_Dataset records_:
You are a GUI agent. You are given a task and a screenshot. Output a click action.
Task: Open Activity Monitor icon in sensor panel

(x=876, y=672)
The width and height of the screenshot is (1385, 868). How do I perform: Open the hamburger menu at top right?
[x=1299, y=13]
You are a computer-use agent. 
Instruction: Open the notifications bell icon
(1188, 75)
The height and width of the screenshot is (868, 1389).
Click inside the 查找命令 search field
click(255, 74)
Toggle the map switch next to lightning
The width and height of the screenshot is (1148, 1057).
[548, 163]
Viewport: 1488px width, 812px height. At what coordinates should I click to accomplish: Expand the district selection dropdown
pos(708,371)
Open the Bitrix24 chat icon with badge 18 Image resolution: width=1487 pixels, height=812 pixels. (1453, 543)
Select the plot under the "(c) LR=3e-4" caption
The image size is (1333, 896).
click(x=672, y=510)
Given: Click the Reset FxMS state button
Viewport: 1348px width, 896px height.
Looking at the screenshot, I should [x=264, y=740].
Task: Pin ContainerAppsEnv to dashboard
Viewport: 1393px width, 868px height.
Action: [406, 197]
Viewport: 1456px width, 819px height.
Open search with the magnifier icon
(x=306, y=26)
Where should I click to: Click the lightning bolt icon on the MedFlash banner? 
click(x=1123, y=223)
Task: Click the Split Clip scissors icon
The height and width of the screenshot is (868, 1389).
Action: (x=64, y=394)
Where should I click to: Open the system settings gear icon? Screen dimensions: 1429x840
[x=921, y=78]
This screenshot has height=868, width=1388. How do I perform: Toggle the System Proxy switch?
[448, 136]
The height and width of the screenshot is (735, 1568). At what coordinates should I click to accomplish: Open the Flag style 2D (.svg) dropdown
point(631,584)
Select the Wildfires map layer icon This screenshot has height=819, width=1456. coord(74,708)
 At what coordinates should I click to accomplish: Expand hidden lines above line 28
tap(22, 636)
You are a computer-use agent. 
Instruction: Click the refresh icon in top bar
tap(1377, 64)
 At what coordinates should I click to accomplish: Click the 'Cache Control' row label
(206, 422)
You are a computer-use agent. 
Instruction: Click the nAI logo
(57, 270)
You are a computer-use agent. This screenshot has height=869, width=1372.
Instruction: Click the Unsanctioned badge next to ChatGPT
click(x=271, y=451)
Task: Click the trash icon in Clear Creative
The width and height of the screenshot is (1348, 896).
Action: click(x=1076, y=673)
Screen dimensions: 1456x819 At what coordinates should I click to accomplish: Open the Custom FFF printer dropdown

_Problem to solve_: Transcribe each record exactly as it is written above.

_Answer area_:
You are a GUI agent. You are given a task and a screenshot. Output a click action.
Task: Open Activity Monitor icon in sensor panel

(x=876, y=672)
The width and height of the screenshot is (1385, 868). How do I perform: Open the hamburger menu at top right?
[x=1299, y=13]
You are a computer-use agent. 
Instruction: Open the notifications bell icon
(1188, 75)
The height and width of the screenshot is (868, 1389).
Click inside the 查找命令 search field
click(255, 74)
Toggle the map switch next to lightning
The width and height of the screenshot is (1148, 1057).
[548, 163]
Viewport: 1488px width, 812px height. At what coordinates should I click to accomplish: Expand the district selection dropdown
pos(708,371)
Open the Bitrix24 chat icon with badge 18 Image resolution: width=1487 pixels, height=812 pixels. (1453, 543)
Select the plot under the "(c) LR=3e-4" caption
The image size is (1333, 896).
click(x=672, y=510)
Given: Click the Reset FxMS state button
Viewport: 1348px width, 896px height.
Looking at the screenshot, I should [x=264, y=740].
Task: Pin ContainerAppsEnv to dashboard
Viewport: 1393px width, 868px height.
Action: [406, 197]
Viewport: 1456px width, 819px height.
Open search with the magnifier icon
(x=306, y=26)
Where should I click to: Click the lightning bolt icon on the MedFlash banner? 
click(x=1123, y=223)
Task: Click the Split Clip scissors icon
The height and width of the screenshot is (868, 1389).
Action: (x=64, y=394)
Where should I click to: Open the system settings gear icon? Screen dimensions: 1429x840
[x=921, y=78]
This screenshot has height=868, width=1388. How do I perform: Toggle the System Proxy switch?
[448, 136]
The height and width of the screenshot is (735, 1568). At what coordinates should I click to accomplish: Open the Flag style 2D (.svg) dropdown
point(631,584)
Select the Wildfires map layer icon This screenshot has height=819, width=1456. coord(74,708)
 At what coordinates should I click to accomplish: Expand hidden lines above line 28
tap(22, 636)
You are a computer-use agent. 
Instruction: Click the refresh icon in top bar
tap(1377, 64)
 At what coordinates should I click to accomplish: Click the 'Cache Control' row label
(206, 422)
You are a computer-use agent. 
Instruction: Click the nAI logo
(57, 270)
You are a computer-use agent. This screenshot has height=869, width=1372.
Instruction: Click the Unsanctioned badge next to ChatGPT
click(x=271, y=451)
Task: Click the trash icon in Clear Creative
The width and height of the screenshot is (1348, 896).
Action: click(x=1076, y=673)
Screen dimensions: 1456x819 At what coordinates should I click to accomplish: Open the Custom FFF printer dropdown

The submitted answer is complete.